I remember an interview questions from one of my employers. It was about 3 things which define Object Oriented Programming. Expected answer was: Encapsulation, Inheritance, and Polymorphism... Well Haskell is NOT an OO language. It supports encapsulation, it has sophisticated inheritance concept called type classes, and it supports polymorphism in ways an OO language could not even dream about. I guess programming is changing, questions and aswers need to change too.
In my learning Functional Programming and Haskell in particular, the most surprising and unexpected eureka moments have all been related to polymorphism.
Functional world offers polymorphism and code reuse in places which are unexpected to an OO programmer (or, at least, unexpected to me). I blogged about code reuse and for-loops (for example: this curly braces post), but that was just scratching the surface.
Consider these examples of functionality you may need to code:
1) Lists viewed as non-deterministic computations: normal computing deals with one value, non-deterministic computing deals with a (discrete/finite) collection of possible values.
The result of operating on several values is typically even bigger collection of different possibilities.
Examples: If a = [1,2,3,4,5,6] represents result of tossing one die,
b =[2, 3, 3, 4, 4, 4, 5, 5, 5, 5, 6, 6, 6, 6, 6, 7, 7, 7, 7, 7, 7, 8, 8, 8, 8, 8, 9, 9, 9, 9, 10, 10, 10, 11, 11, 12] could represent possible sums of tossing two dice. (You may be tempted to write something along the lines of b=a+a.) Also, if you very ambitious you could combine the same values and add probabilities for another good example... but I do not go there.

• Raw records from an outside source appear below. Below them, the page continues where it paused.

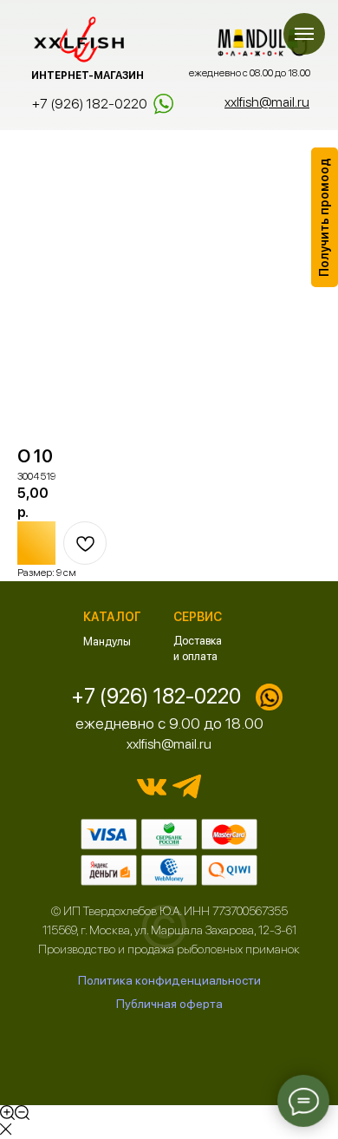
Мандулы (107, 641)
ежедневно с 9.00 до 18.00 (169, 723)
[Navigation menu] (304, 34)
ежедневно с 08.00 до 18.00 (249, 73)
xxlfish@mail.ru (169, 744)
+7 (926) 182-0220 (89, 103)
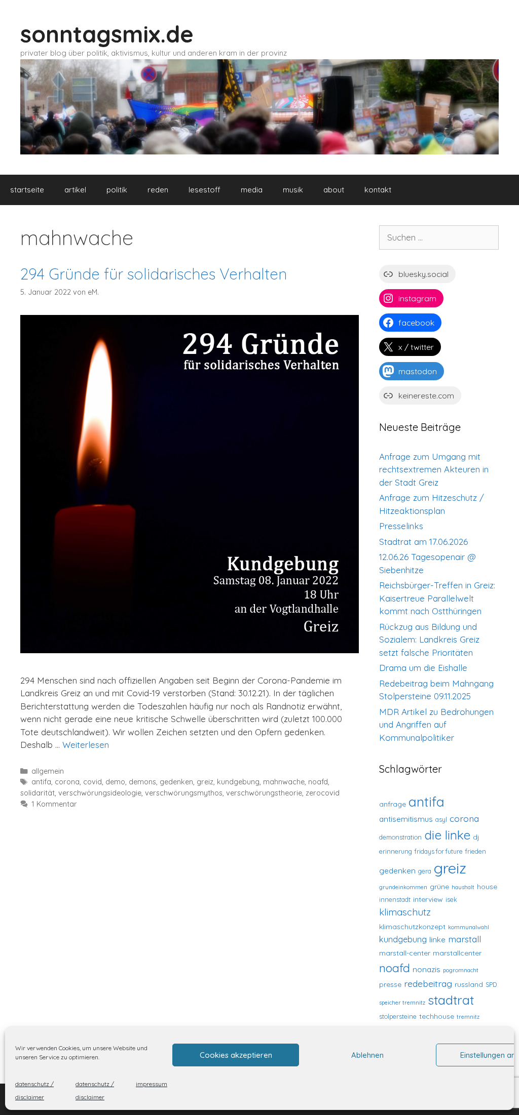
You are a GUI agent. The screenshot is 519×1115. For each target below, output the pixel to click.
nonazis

2) Lists viewed as 'vectors': If we want to add two lists we would add corresponding coordinates forming a vector of the same size. This is the most straightforward view of the 'list' concept.
Zip functions are based on this approach.
3) Maybe concept (Option in SCALA). This concept provides better alternative to null values in traditional languages. You want a type which encapsulates having a value or having Nothing.
4) Improving on Exceptions. If you want something better that exception throwing supported by various OO languages you may want to decide to invent something like the Either type: which can be either right (a result) or left (error).
5) Function Composition. .. if you remember enough math to know what it is ;)
The above list can be made longer. But just these 5 concepts should look like apples and oranges, and some Pepperoni, a Car, and a color Blue. Could you ever envision an OO program designed to handle ALL of the above concepts in the same way? There are many huhh moments in learning functional programming, but this is what makes it so fascinating.
Yes, the above concepts are all very much related in some very deep ways. These deep ways are:
- they all can be made into applicative functors
- they all can be made into monads
These similarities (or, to be more accurate, this similarity because being a monad implies being applicative functor) allows Haskell programmers to write the same code accross all of these 5 concepts (and many concepts not listed here). To me this is a whow! No, it is: a big WHOW!
So I will try to write a bit more about it in the future.